用户通过 malloc()
或类似的函数如 realloc()
等申请的堆空间,系统是不会自动回收的,必须由用户手动通过 free()
函数回收。free()
函数的定义位于 glibc 的 malloc.c 文件中。实际上在 glibc 内部 free()
函数只是 __libc_free()
函数的别名,而 __libc_free()
函数的工作又主要由 _int_free()
完成。因此,分析 free()
函数,即是分析 __libc_free()
以及 _int_free()
这两个函数。
本文以 glibc 2.24 版本中的 free()
函数为讲述对象,从源代码的角度简要地分析 free()
函数的具体实现。

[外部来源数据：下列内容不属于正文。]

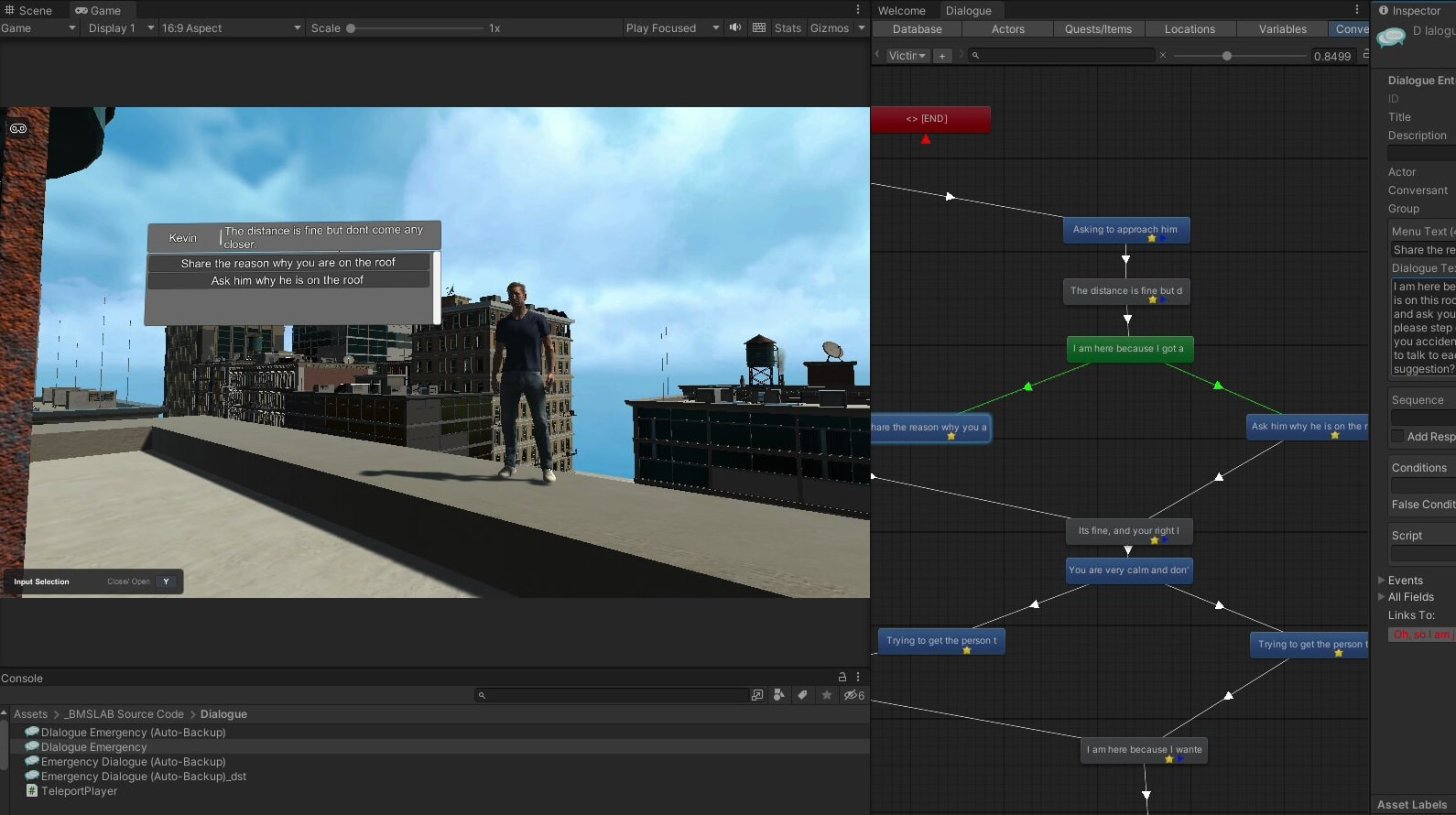Toggle the Project panel lock
1456x815 pixels.
pyautogui.click(x=842, y=678)
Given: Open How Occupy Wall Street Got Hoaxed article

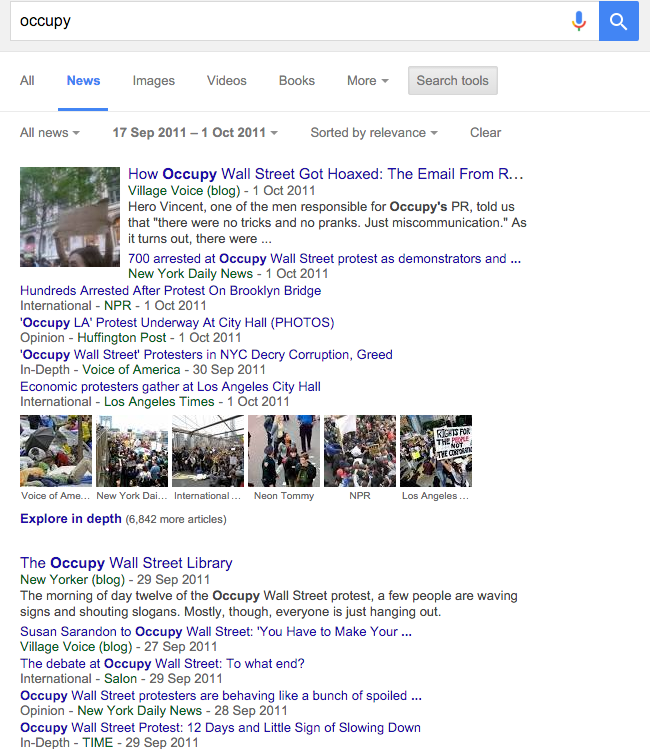Looking at the screenshot, I should (x=326, y=174).
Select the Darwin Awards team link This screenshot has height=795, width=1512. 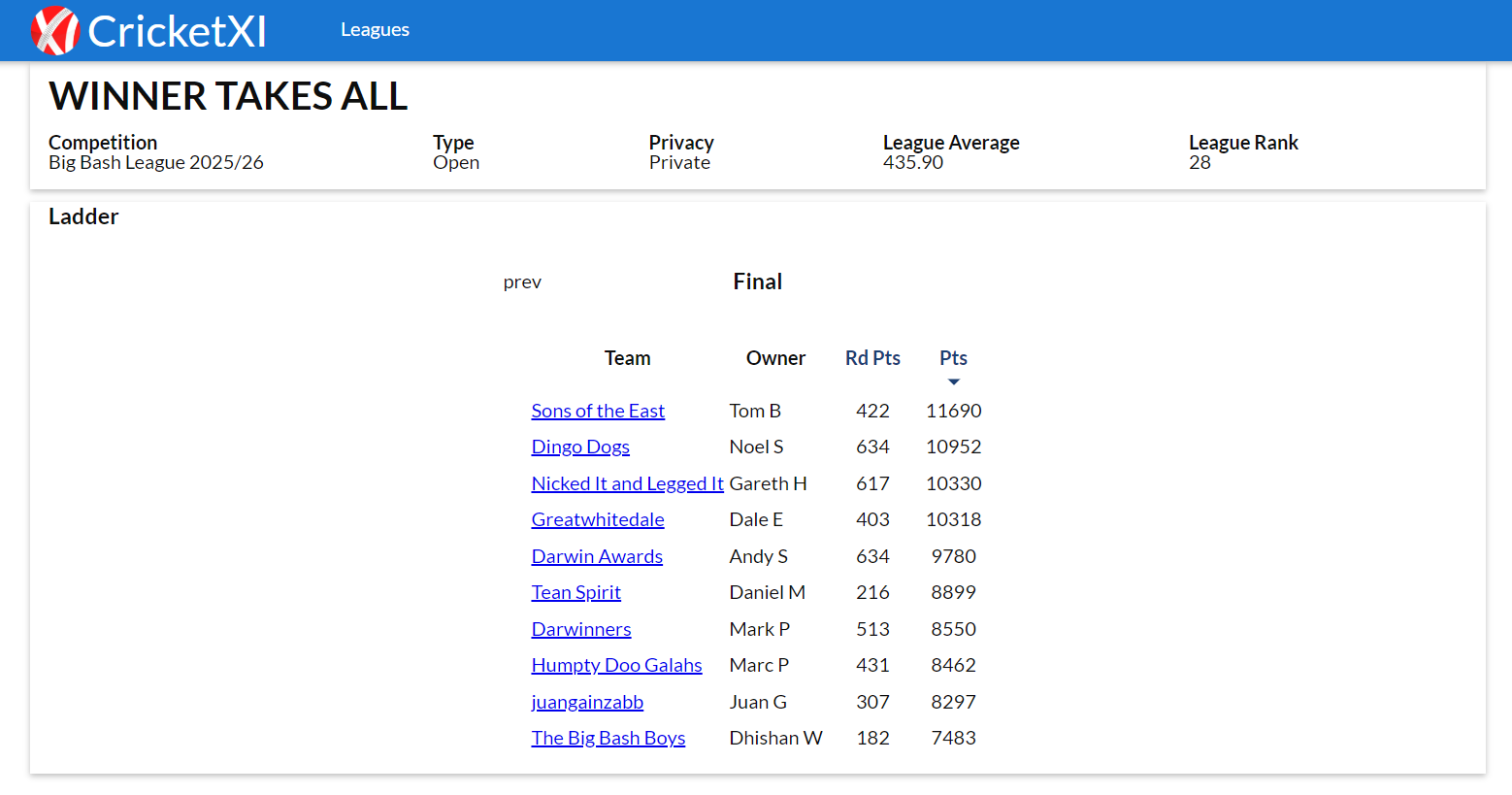[597, 556]
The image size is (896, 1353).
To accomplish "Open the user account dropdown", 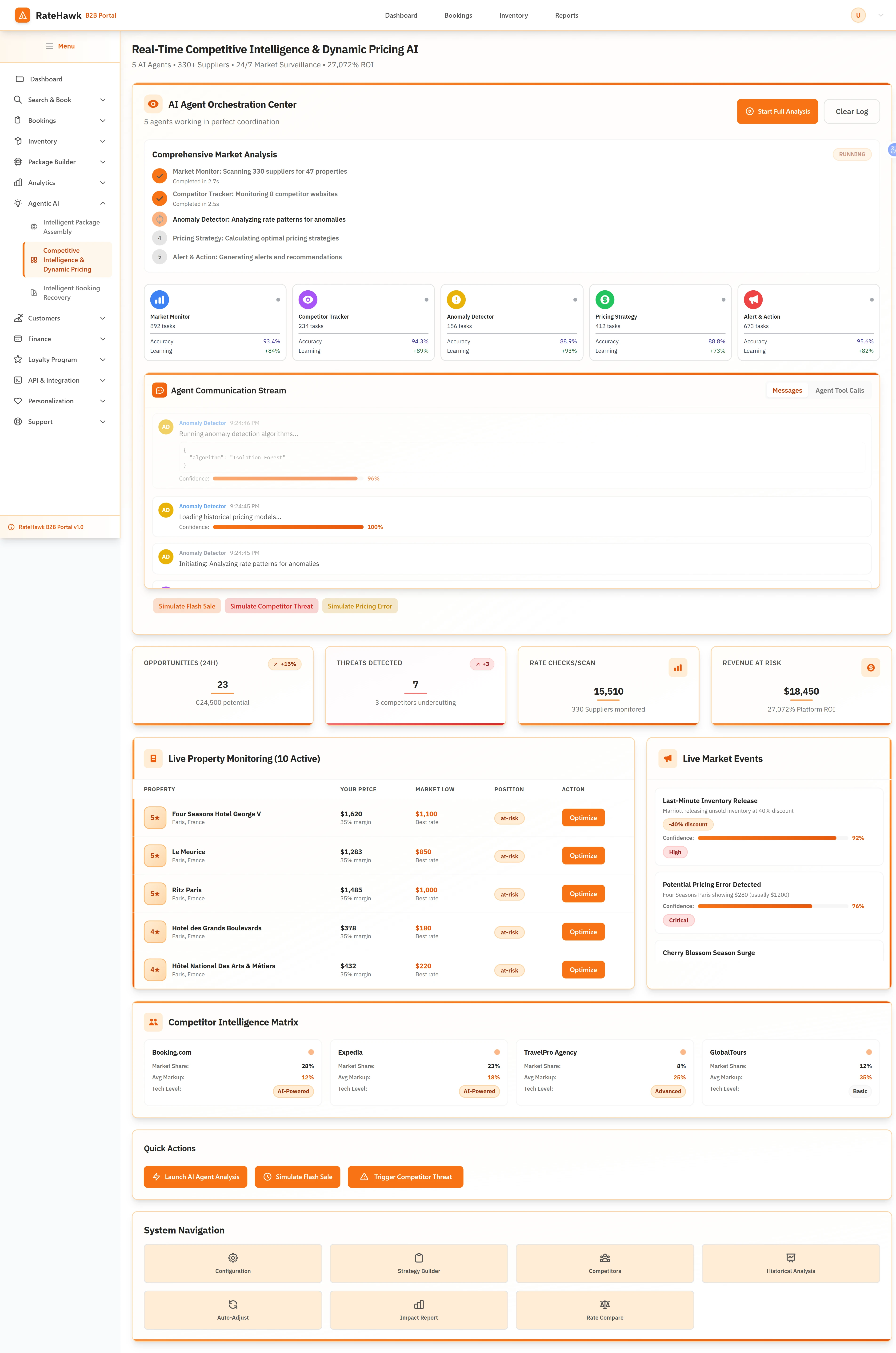I will pyautogui.click(x=864, y=15).
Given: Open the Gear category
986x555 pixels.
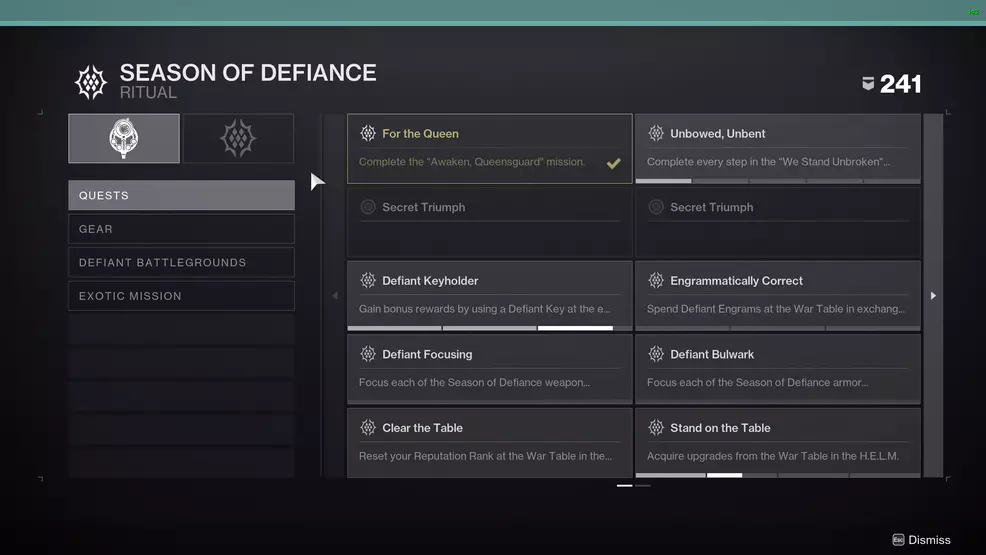Looking at the screenshot, I should [x=181, y=229].
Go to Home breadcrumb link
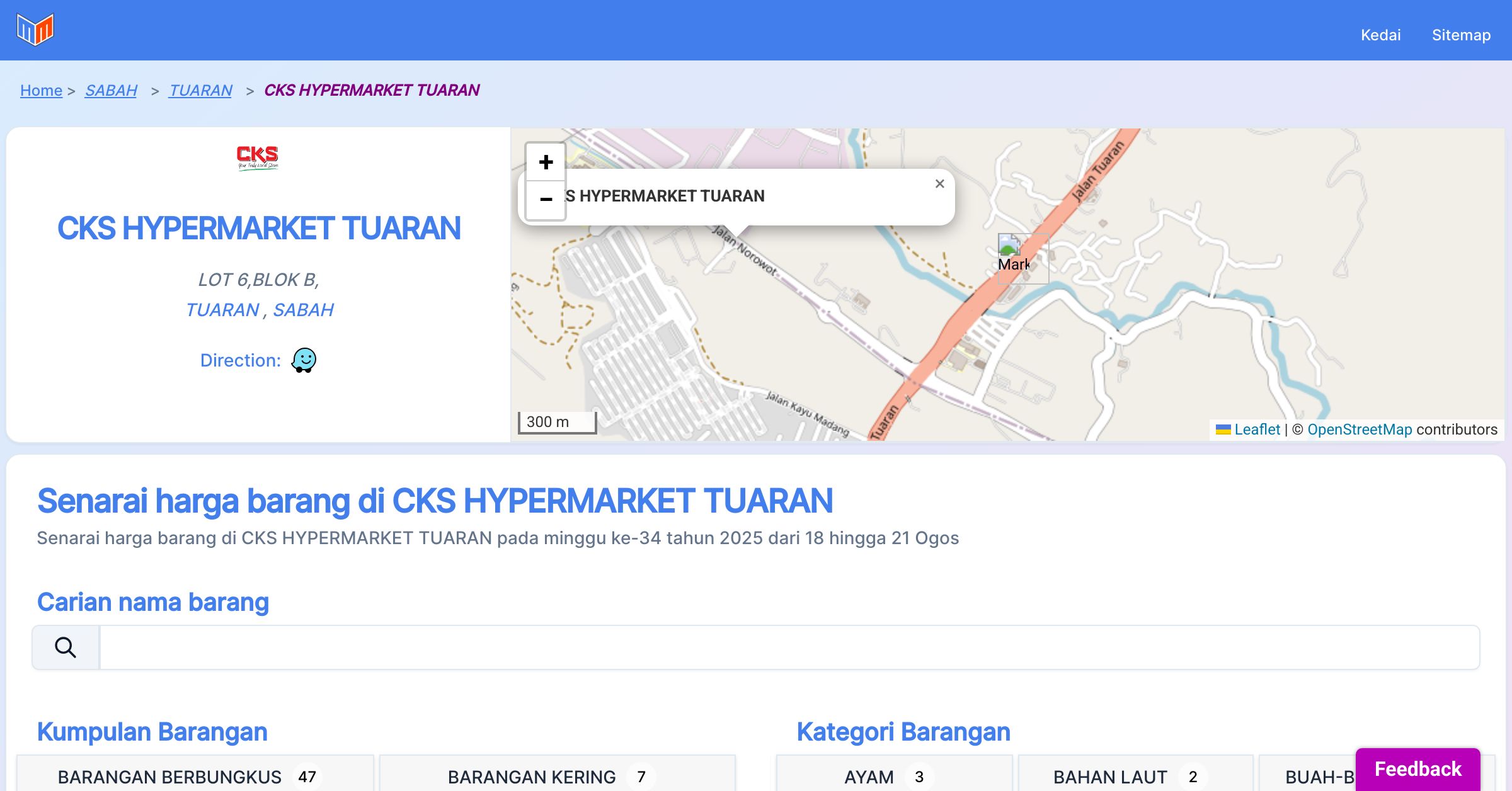 click(41, 90)
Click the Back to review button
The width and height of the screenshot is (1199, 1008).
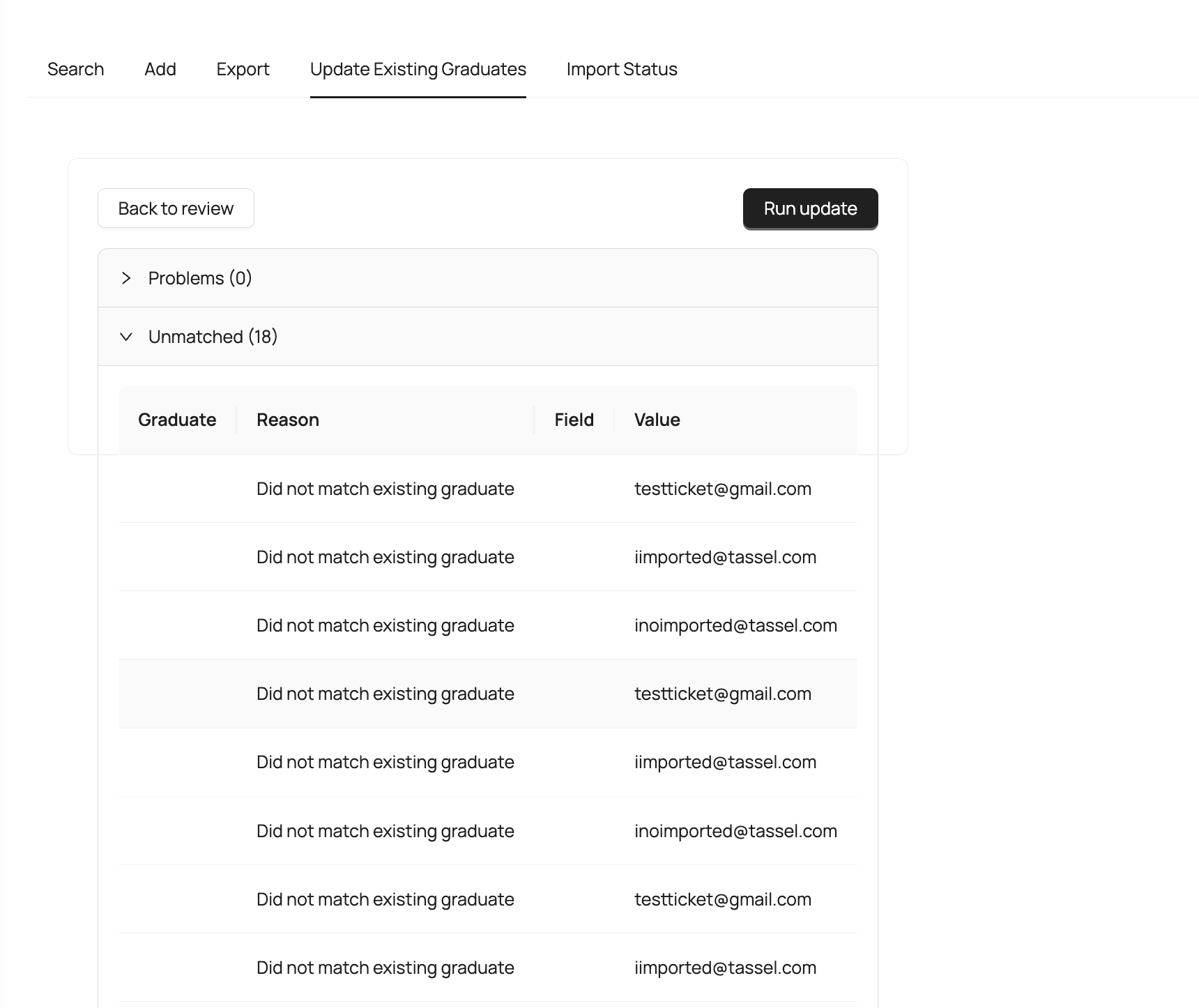point(176,208)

注意,要读懂此文需要读者对 Linux 平台的堆分配有基本了解,明白 bin、chunk 等基本要素的含义。
首先, free()
为 __libc_free()
的别名:
strong_alias (__libc_free, __free) strong_alias (__libc_free, free)
__libc_free()
void
__libc_free (void *mem)
{
mstate ar_ptr;
mchunkptr p; /* chunk corresponding to mem */
void (*hook) (void *, const void *)
= atomic_forced_read (__free_hook);
if (__builtin_expect (hook != NULL, 0))
{
(*hook)(mem, RETURN_ADDRESS (0));
return;
}
if (mem == 0) /* free(0) has no effect */
return;
p = mem2chunk (mem);
if (chunk_is_mmapped (p)) /* release mmapped memory. */
{
/* See if the dynamic brk/mmap threshold needs adjusting.
Dumped fake mmapped chunks do not affect the threshold. */
if (!mp_.no_dyn_threshold
&& p->size > mp_.mmap_threshold
&& p->size <= DEFAULT_MMAP_THRESHOLD_MAX
&& !DUMPED_MAIN_ARENA_CHUNK (p))
{
mp_.mmap_threshold = chunksize (p);
mp_.trim_threshold = 2 * mp_.mmap_threshold;
LIBC_PROBE (memory_mallopt_free_dyn_thresholds, 2,
mp_.mmap_threshold, mp_.trim_threshold);
}
munmap_chunk (p);
return;
}
ar_ptr = arena_for_chunk (p);
_int_free (ar_ptr, p, 0);
}
_int_free()
/*
------------------------------ free ------------------------------
*/
static void
_int_free (mstate av, mchunkptr p, int have_lock)
{
INTERNAL_SIZE_T size; /* its size */
mfastbinptr *fb; /* associated fastbin */
mchunkptr nextchunk; /* next contiguous chunk */
INTERNAL_SIZE_T nextsize; /* its size */
int nextinuse; /* true if nextchunk is used */
INTERNAL_SIZE_T prevsize; /* size of previous contiguous chunk */
mchunkptr bck; /* misc temp for linking */
mchunkptr fwd; /* misc temp for linking */
const char *errstr = NULL;
int locked = 0;
size = chunksize (p);
/* Little security check which won't hurt performance: the
allocator never wrapps around at the end of the address space.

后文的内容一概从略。